**THE PROBLEM**
What is needed is an exact transcription of the line containing "How do I perform: Click" and every line after it through the end of the entries below, with no pictures.

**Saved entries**
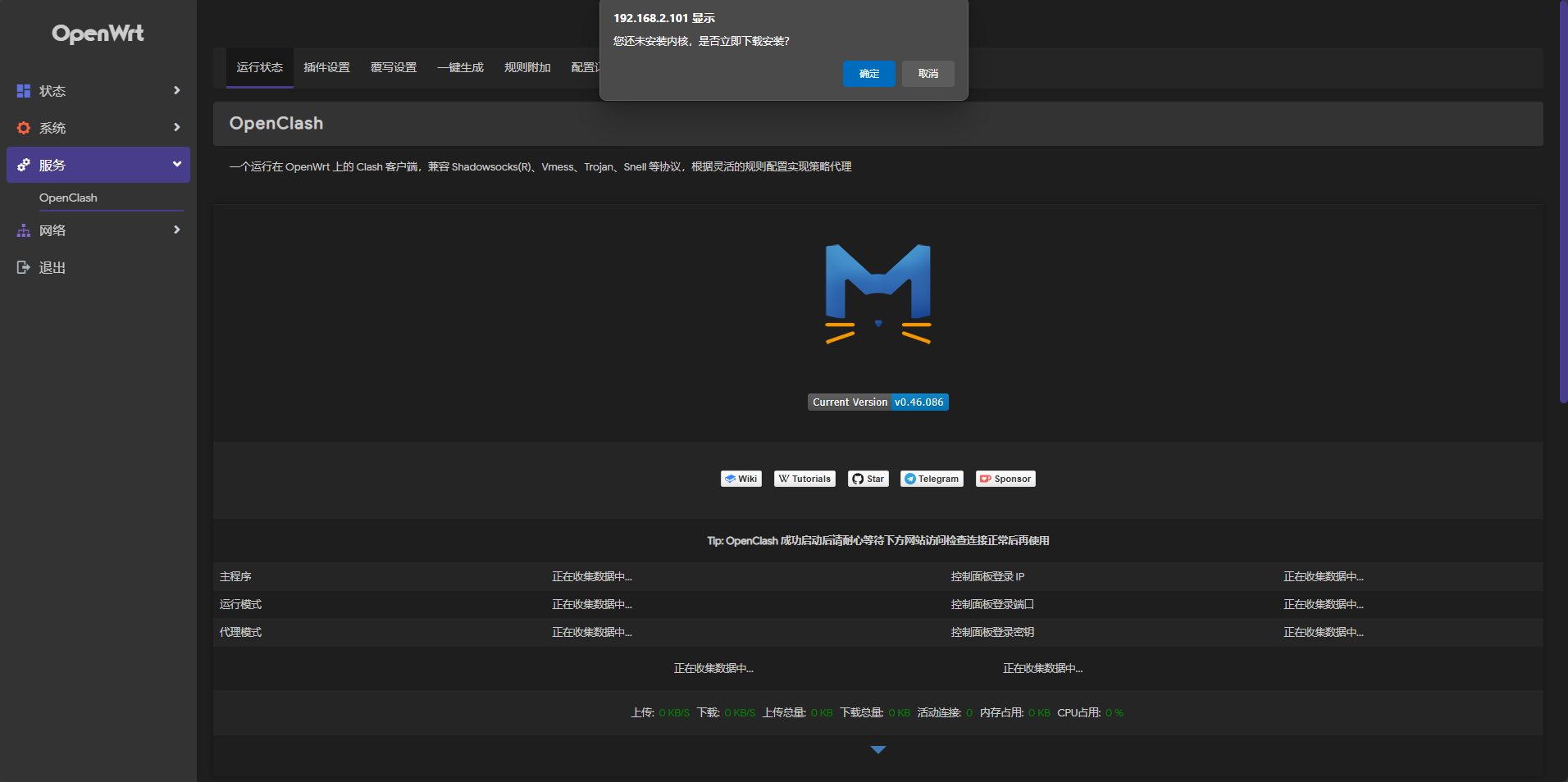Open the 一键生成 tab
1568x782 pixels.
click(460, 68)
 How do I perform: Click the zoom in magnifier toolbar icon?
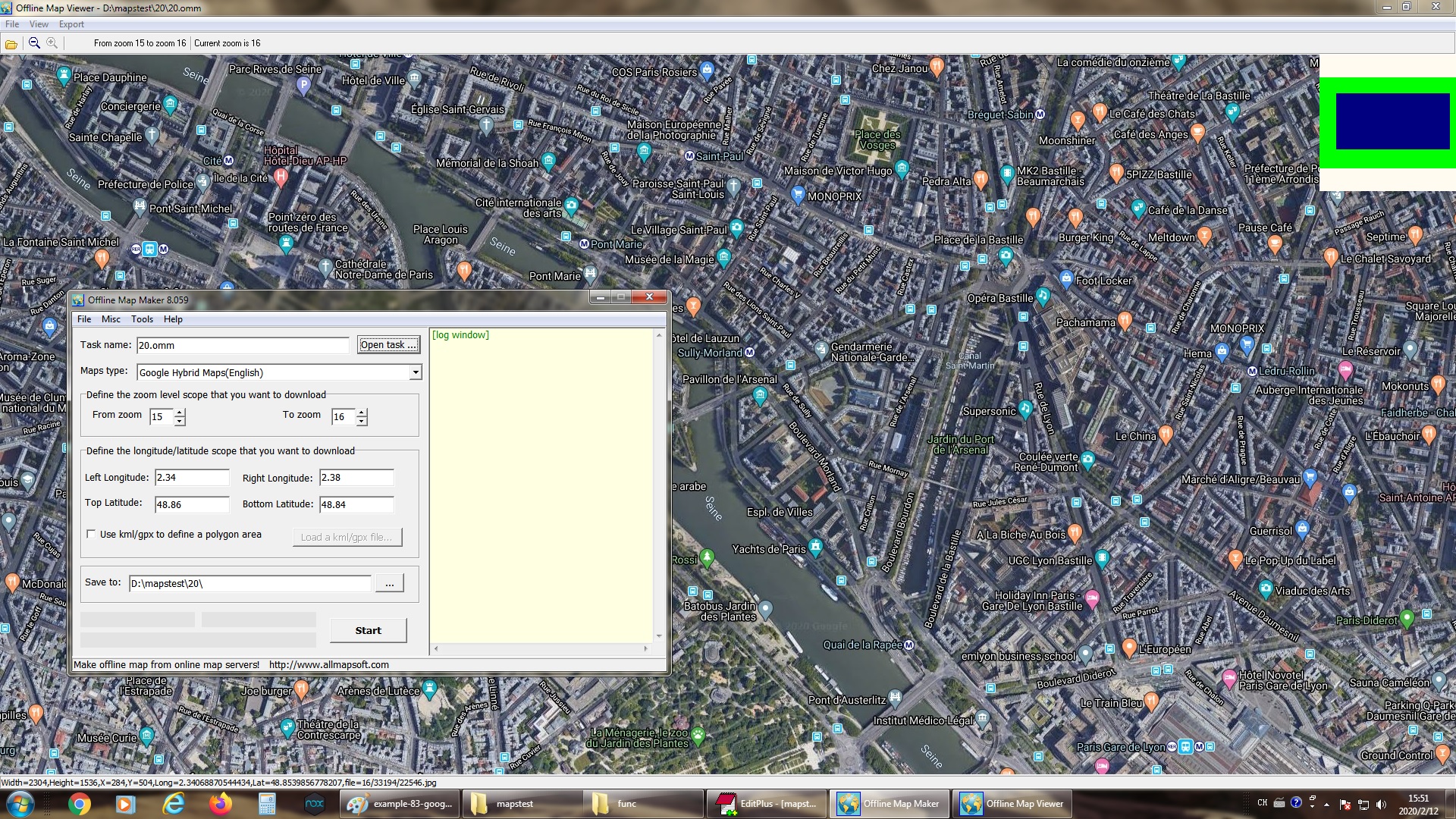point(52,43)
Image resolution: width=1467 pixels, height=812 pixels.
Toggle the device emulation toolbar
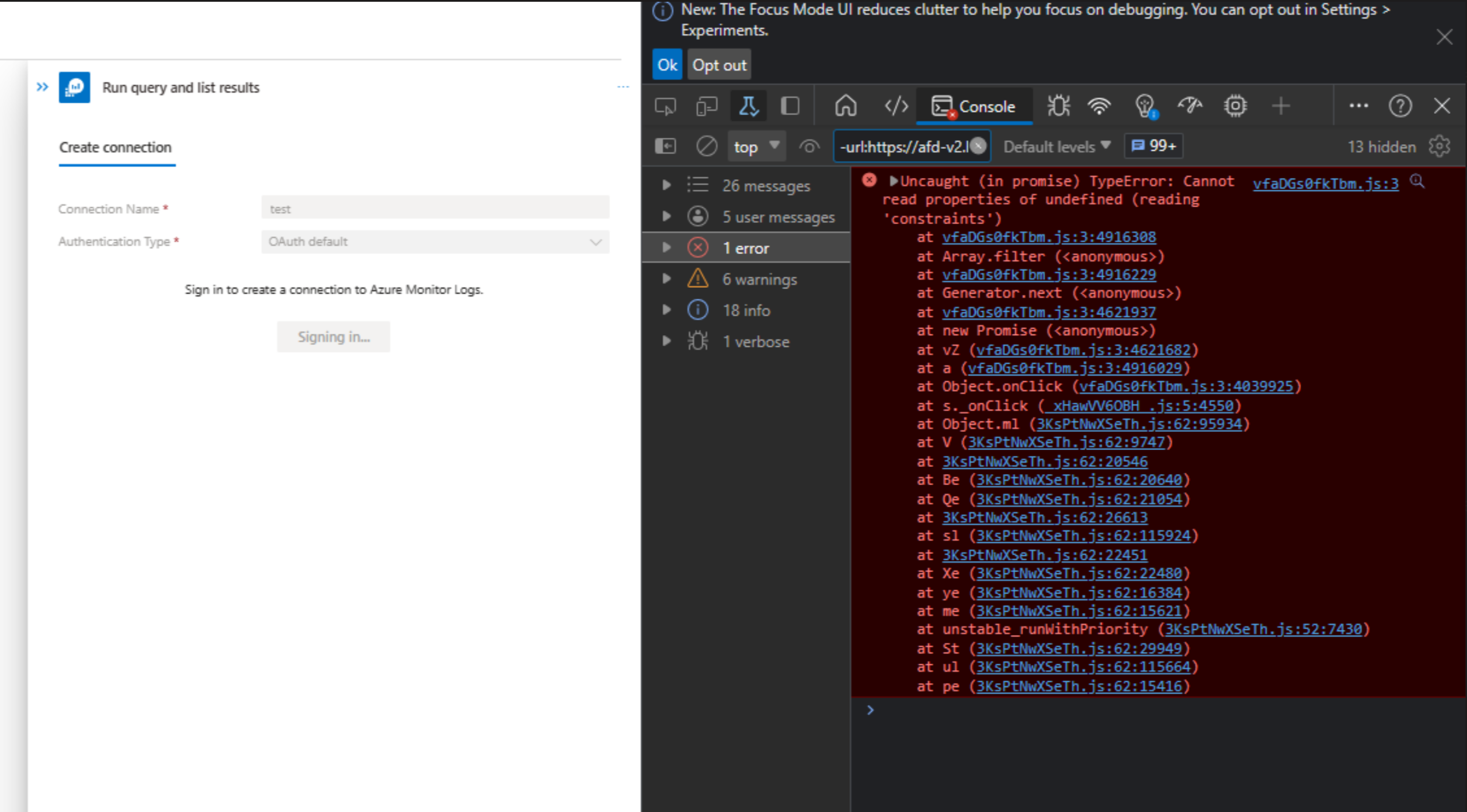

**RESPONSE AREA**
 How do I perform: Click the zoom in magnifier toolbar icon?
point(52,43)
Image resolution: width=1467 pixels, height=812 pixels.
Toggle the device emulation toolbar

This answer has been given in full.